_RECORD SET_.

= = = = = = =

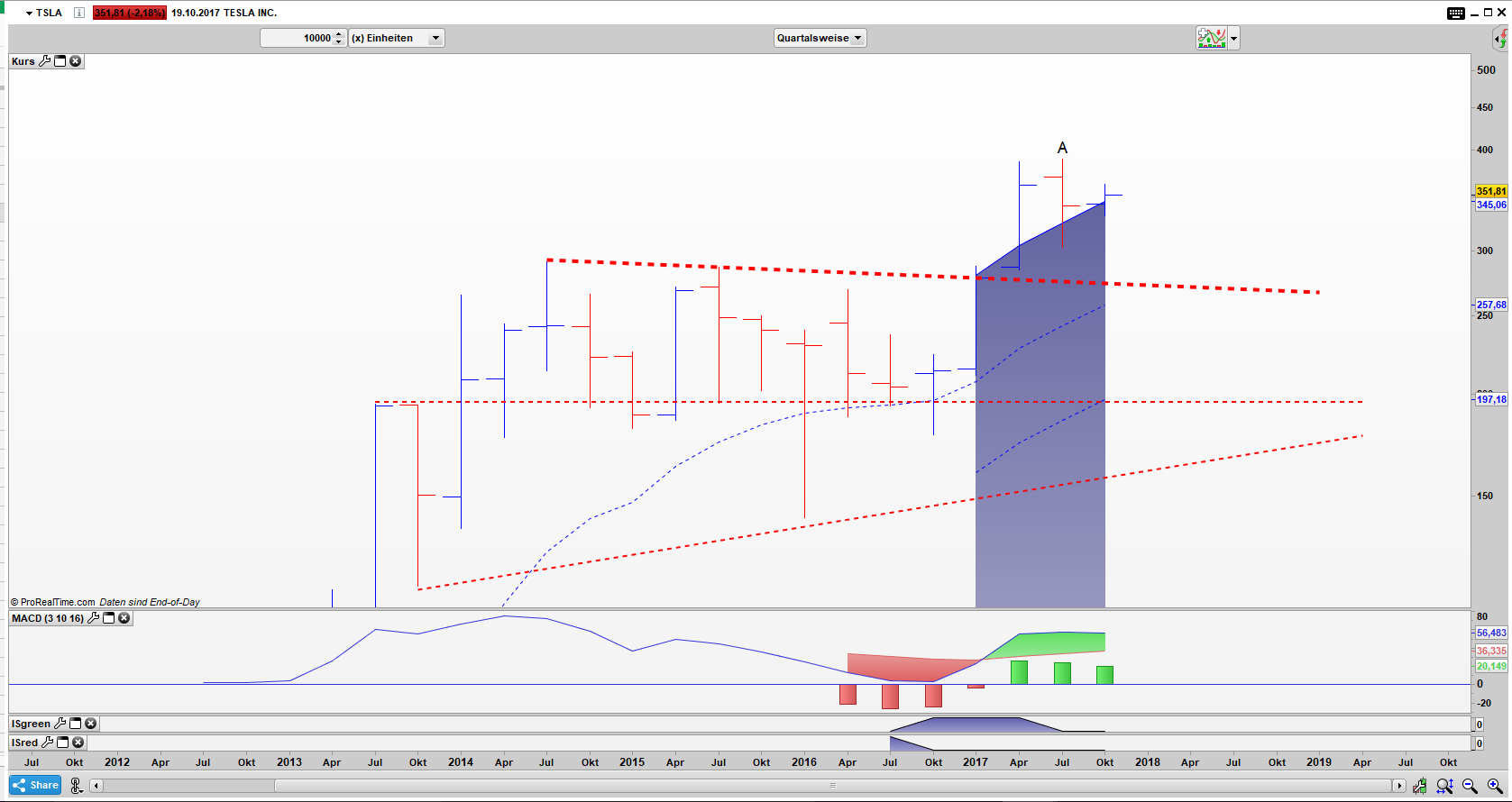The height and width of the screenshot is (802, 1512).
Task: Toggle maximize for ISgreen panel
Action: coord(76,724)
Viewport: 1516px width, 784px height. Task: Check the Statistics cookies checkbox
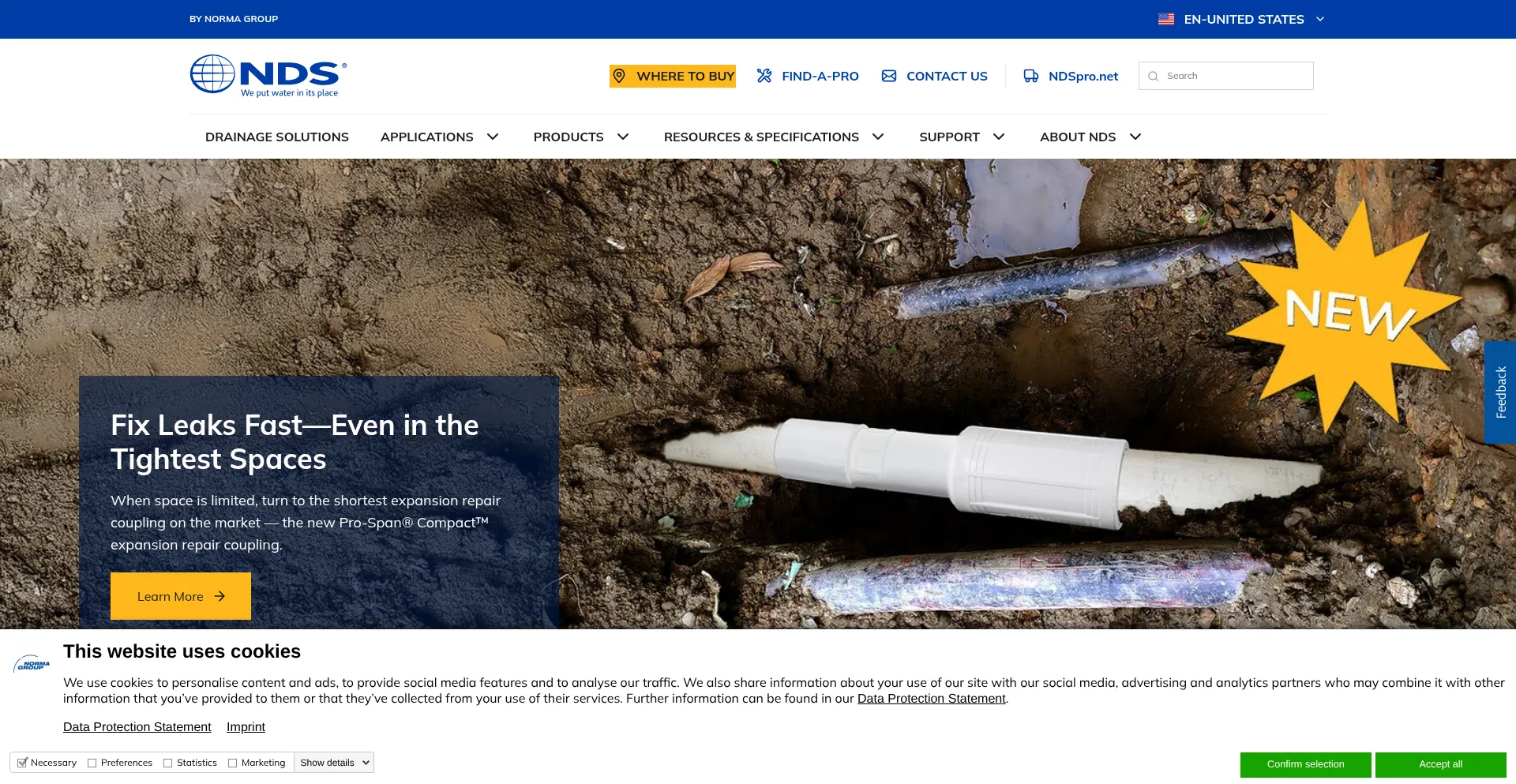click(x=168, y=763)
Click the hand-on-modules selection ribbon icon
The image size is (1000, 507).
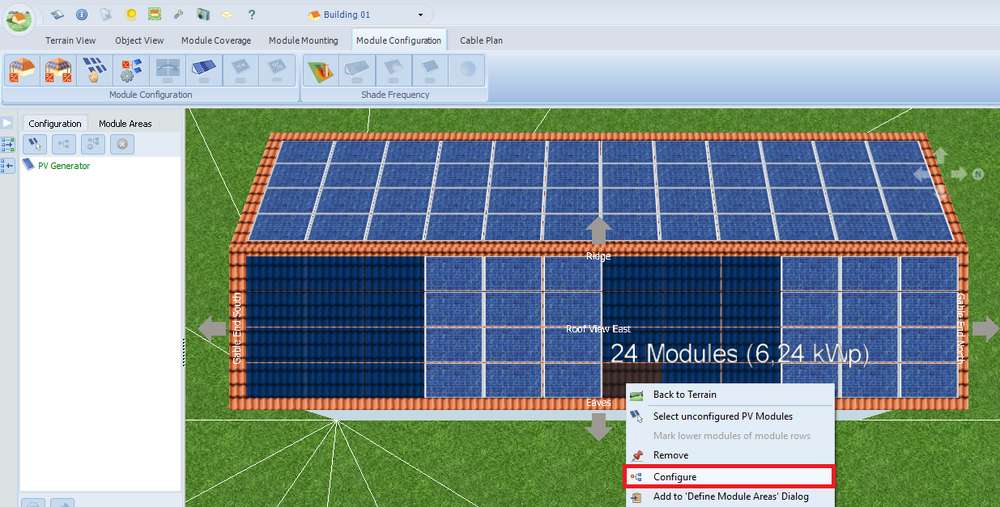(94, 70)
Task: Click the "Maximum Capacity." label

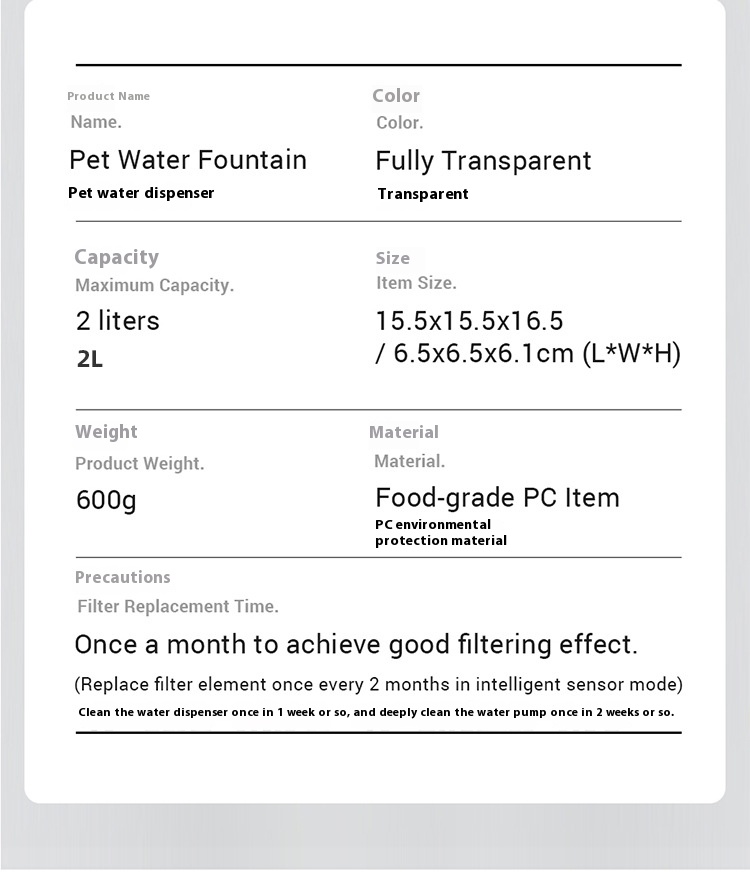Action: [x=154, y=285]
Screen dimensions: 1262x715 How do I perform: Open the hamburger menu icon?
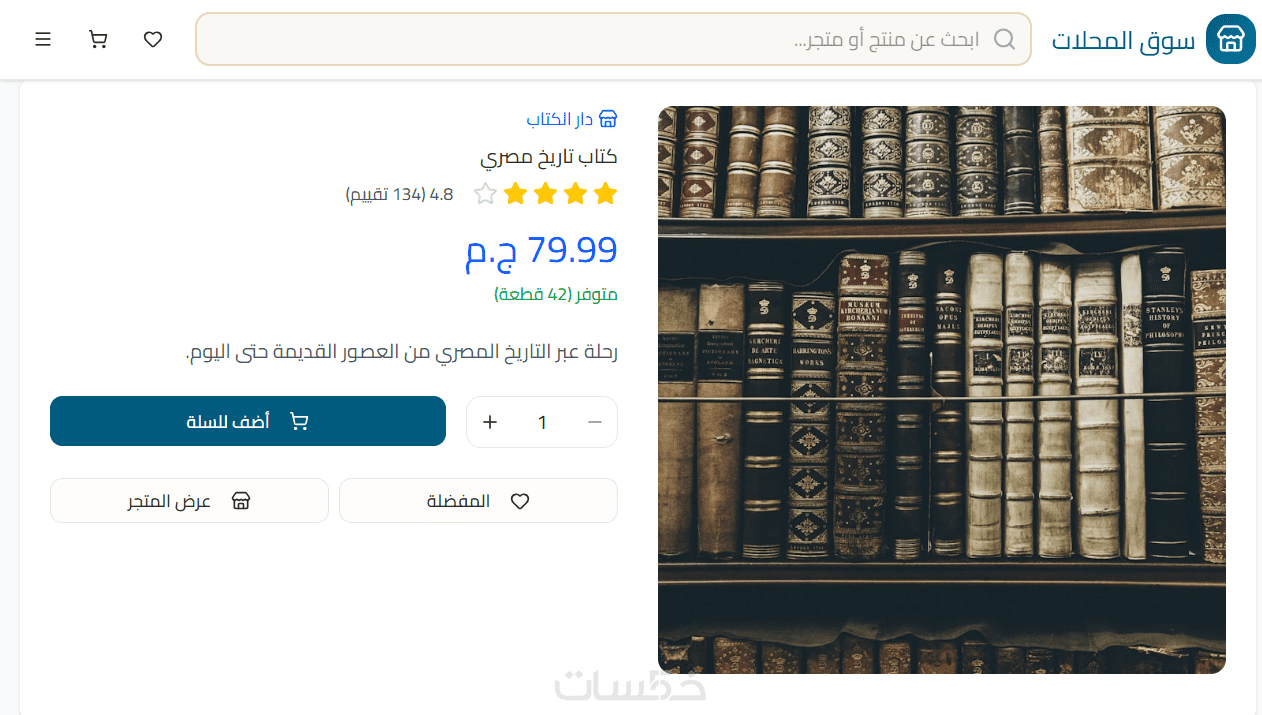43,39
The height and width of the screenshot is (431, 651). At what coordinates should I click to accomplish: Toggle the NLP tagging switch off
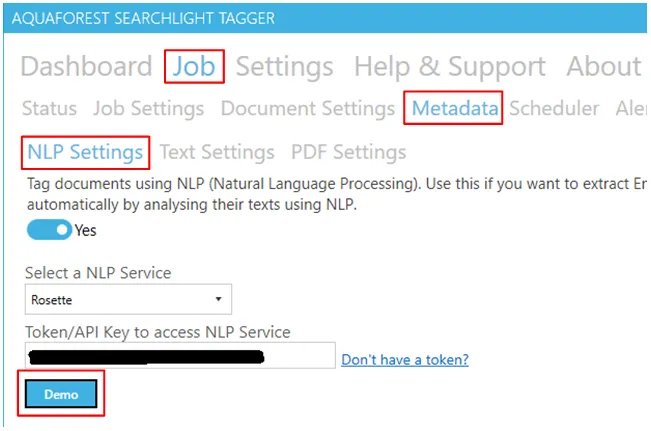coord(49,230)
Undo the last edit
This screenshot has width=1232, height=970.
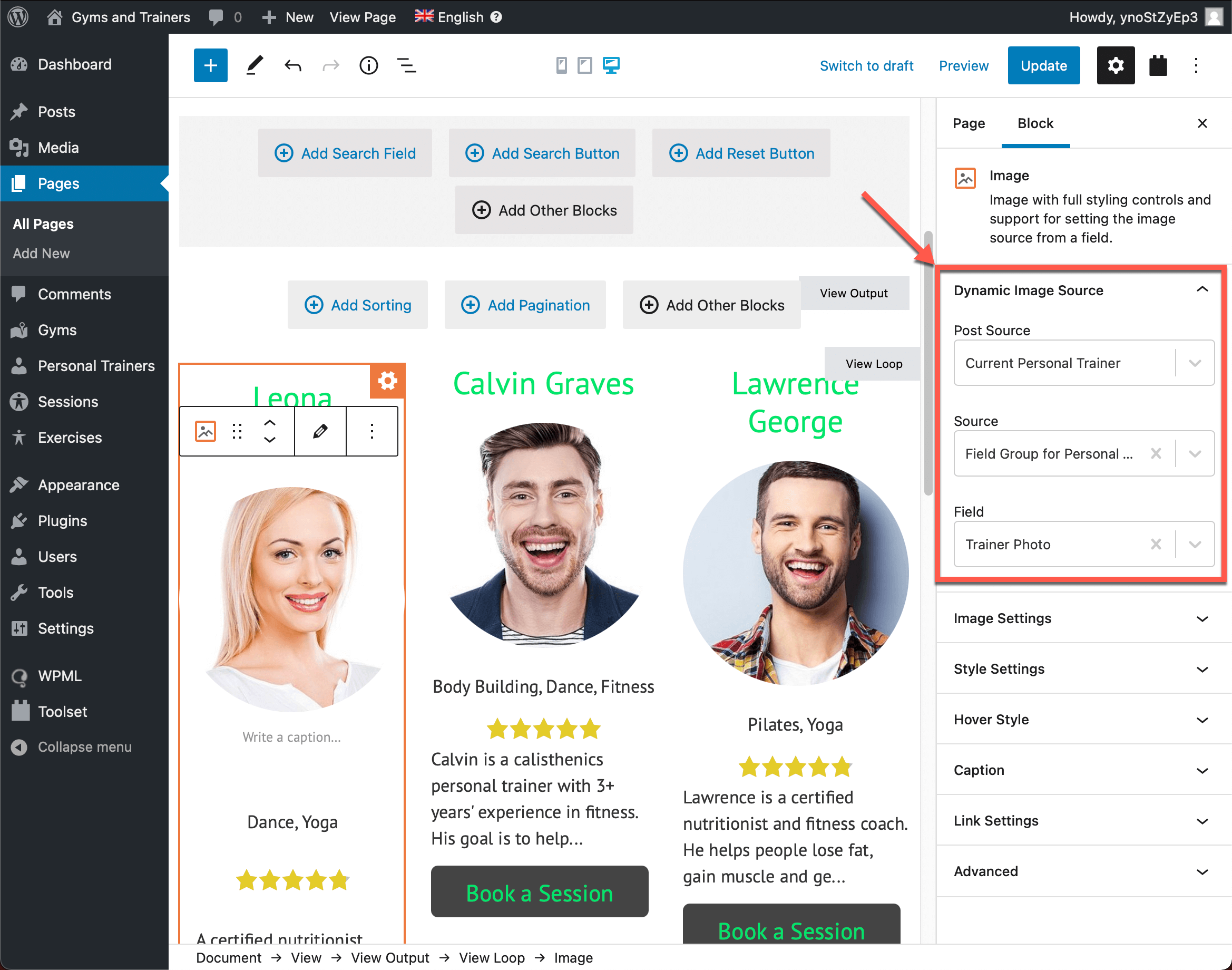[293, 66]
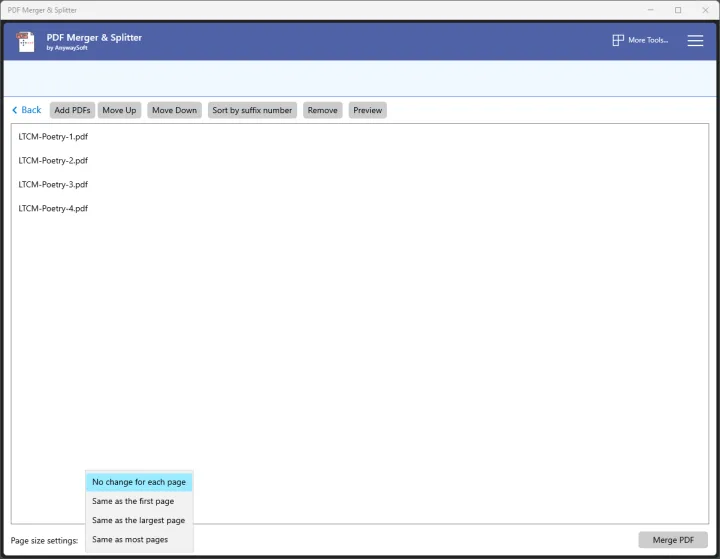Open More Tools panel
This screenshot has width=720, height=559.
[640, 41]
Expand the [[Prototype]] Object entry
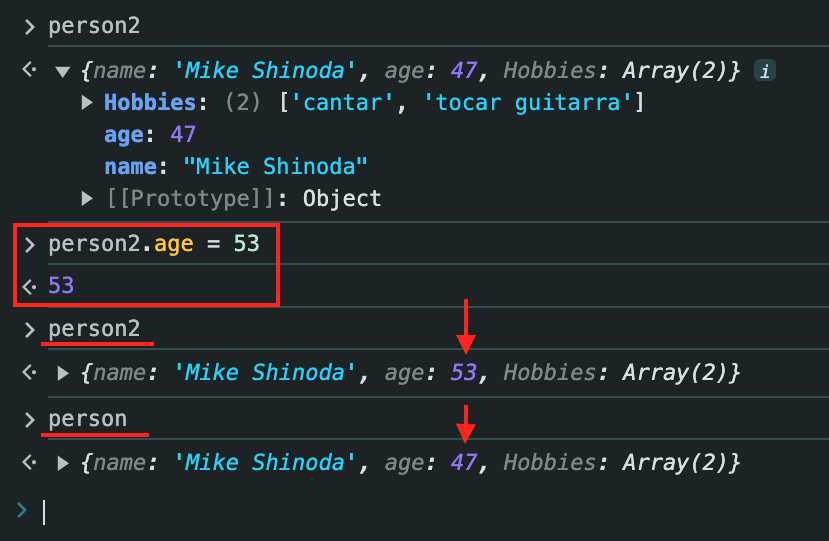The width and height of the screenshot is (829, 541). coord(87,198)
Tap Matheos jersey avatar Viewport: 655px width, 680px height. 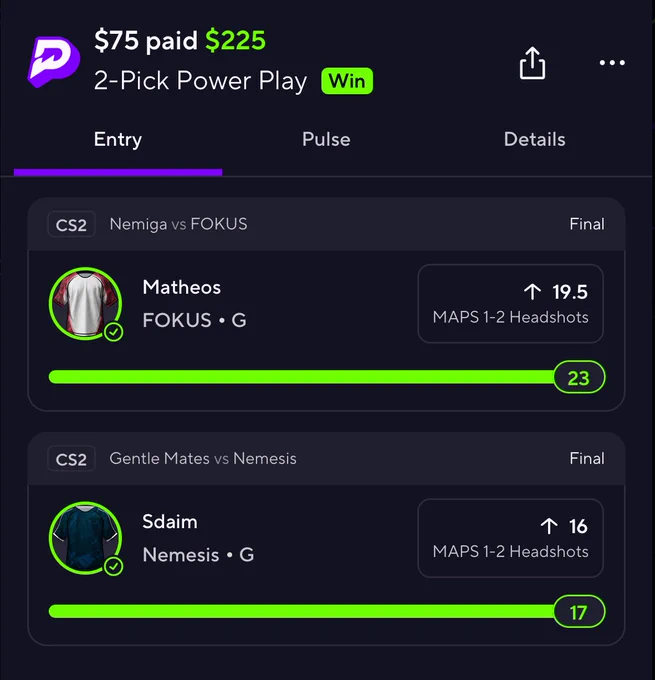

= = = = = = =

Exclude all pictures and return precisely the lines from the one containing "Viewport: 1516px width, 784px" through the closing line of the data.

_TASK ANSWER_.
Viewport: 1516px width, 784px height. Task: Check the Statistics cookies checkbox
click(x=168, y=763)
Click the hand-on-modules selection ribbon icon
The image size is (1000, 507).
(94, 70)
Task: Click the "Maximum Capacity." label

Action: [x=154, y=285]
Screen dimensions: 1262x715 How do I perform: Open the hamburger menu icon?
43,39
The height and width of the screenshot is (431, 651). At what coordinates should I click to accomplish: Toggle the NLP tagging switch off
coord(49,230)
Undo the last edit
This screenshot has width=1232, height=970.
[293, 66]
Open More Tools panel
This screenshot has width=720, height=559.
[640, 41]
Expand the [[Prototype]] Object entry
The width and height of the screenshot is (829, 541). coord(87,198)
Tap Matheos jersey avatar Viewport: 655px width, 680px height. 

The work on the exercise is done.